These are the key concepts you need to understand to accurately answer the question.

Injective Function
An injective function, also known as a one-to-one function, is a type of function that links each element in the domain to a distinct and unique element in the codomain. This concept is pivotal in understanding many mathematical ideas. Essentially, injectivity means that different inputs to a function always lead to different outputs. This property is crucial for ensuring that every element mapped from the input set has a unique counterpart in the output set, thus avoiding any overlap where two inputs share the same output.
  • If a function is injective, one can be sure that no two points in the input set are mapped to the same point in the output.
  • An easy way to test if a function is injective is to check if, whenever \( f(a) = f(b) \), it necessarily follows that \( a = b \).
Understanding injective functions is essential for ensuring that your function properly models scenarios where each input should have its own uniquely corresponding output.
Unique Input
For a function to be considered injective, each input value needs to be unique in terms of its relationship to the output values. In other words, if two different results are obtained, those results must have originated from two different inputs.
This characteristic is crucial in establishing a function as one-to-one because:
  • It ensures distinct inputs are treated independently without causing any overlap in output values.
  • If you encounter an output for an injective function that could be produced by multiple inputs, this would break its one-to-one nature.
By maintaining unique input-to-unique output pairs, an injective function assures that each output can be traced back to a single, specific input.
Unique Output
An important facet of injective functions is the uniqueness of their outputs.
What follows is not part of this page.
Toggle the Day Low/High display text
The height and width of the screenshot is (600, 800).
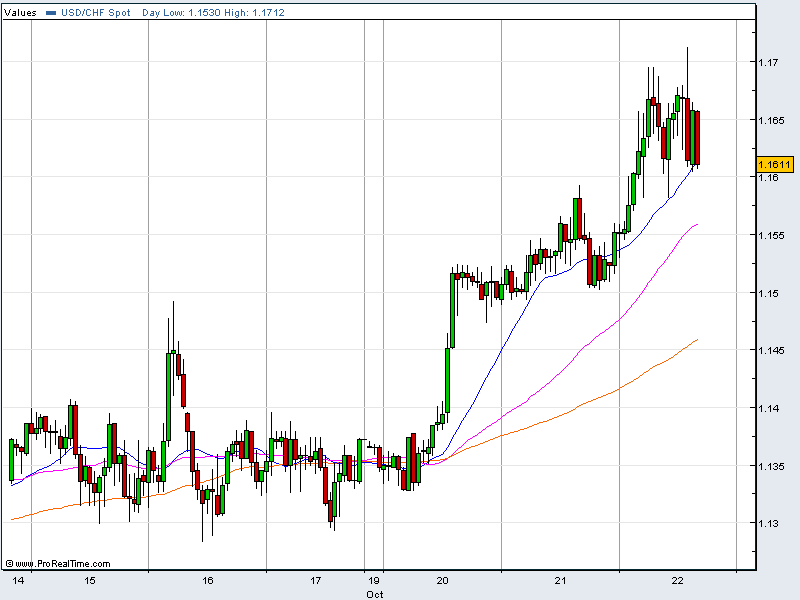coord(215,14)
For every distinct input, there should be a distinctly unique output in an injective function. This means, mathematically, that the function never maps two different inputs to the same output.
To verify that a function produces a unique output for every input, consider:
  • Checking that if \( a eq b \), then it must follow that \( f(a) eq f(b) \).
  • Ensuring the function doesn’t accidentally produce repeating outputs from different inputs.
Understanding the uniqueness of outputs within injective functions helps in emphasizing the clear and distinct relationship between every pair of inputs and outputs, thereby supporting the function's integrity as one-to-one.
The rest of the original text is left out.